“Tabernacle”: The Temporary Dwelling of the Soul

        I have long been mesmerized by Salvador Dali’s conception of “The Madonna of Port Lligat,” where architecture, figures and objects are suspended, disintegrated, separated, as if the atomic bomb had exploded over the canvas. After seeing, for the first time at the age of seven, Salvador Dali’s two religious paintings “The Madonna of Port Lligat,” 1949 and 1950, my world had never been the same, as if learning from angels of the arts that we all have an eternal child within. Set above the waters, the Madonna and the Child and the architectural surround were torn and separated into parts, floating in space. The open windows in the form of rectangles were pierced through the flesh of both the Madonna and the Child, as if they were architecture. When I asked my mother about the strange rectangles, I learned that these were called “tabernacles.” 

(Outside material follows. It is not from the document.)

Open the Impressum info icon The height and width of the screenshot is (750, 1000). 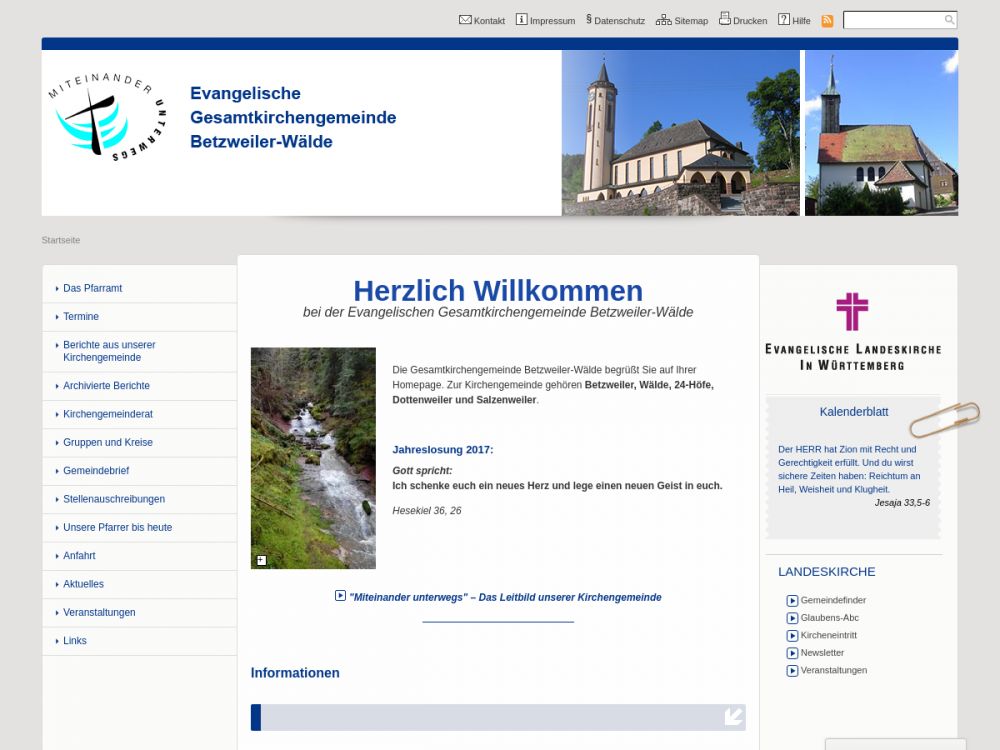click(521, 20)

        The word “tabernacle” comes from the Latin tabernāculum, which literally translates “a tent,” or the Latin tabernae, which means “a hut.” The ancient Romans who traveled a great deal went to the tabernae, the establishment offering food and drinks, as well as a place to spend the night. The English derivative of this word ‘tavern’ means ‘an inn for travelers.’ The Tabernacle, according to the Old Testament, was the portable sanctuary, in which the Israelites carried the Ark of the Covenant through the desert. In Christianity, the tabernacle, as the human body, is regarded as “the temporary dwelling of the Soul.”